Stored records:

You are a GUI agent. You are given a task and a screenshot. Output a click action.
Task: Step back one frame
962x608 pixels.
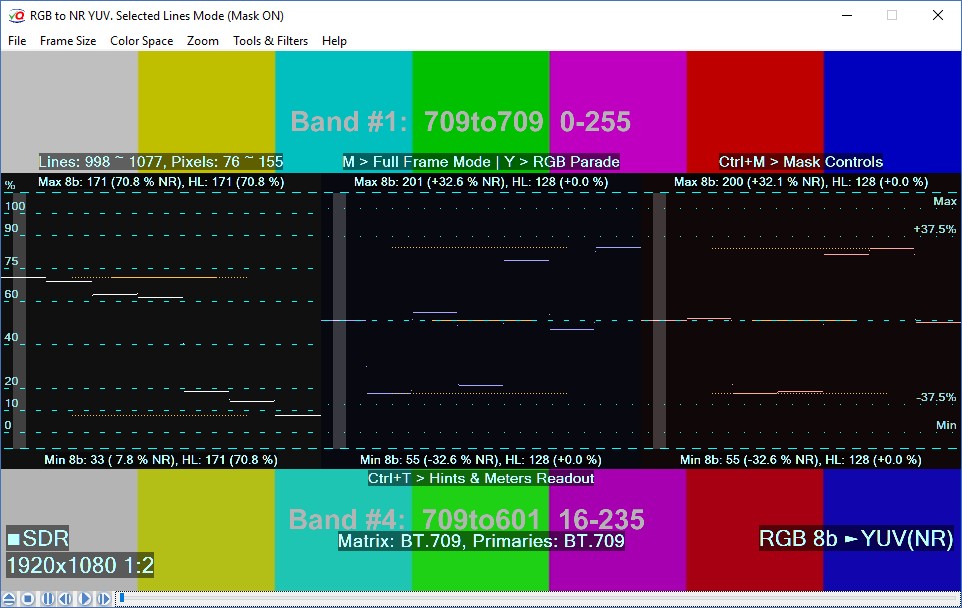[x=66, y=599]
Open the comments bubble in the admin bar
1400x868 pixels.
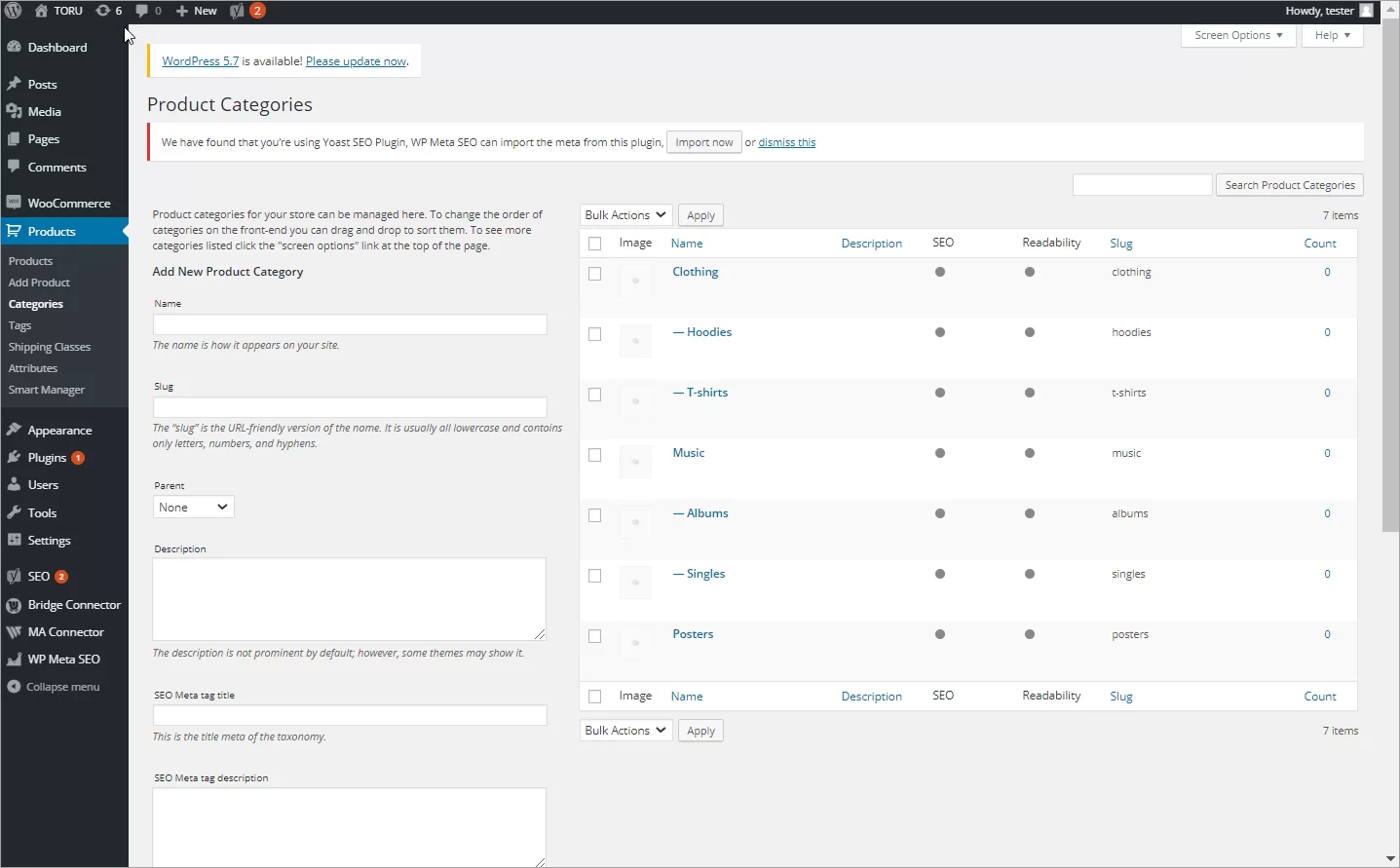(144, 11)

# Work instructions:
All lines above are to be restated word for word, with pictures excluded.

# Written reply:
You are a GUI agent. You are given a task and a screenshot. Output a click action.
Task: Step back one frame
962x608 pixels.
[x=66, y=599]
Open the comments bubble in the admin bar
1400x868 pixels.
(144, 11)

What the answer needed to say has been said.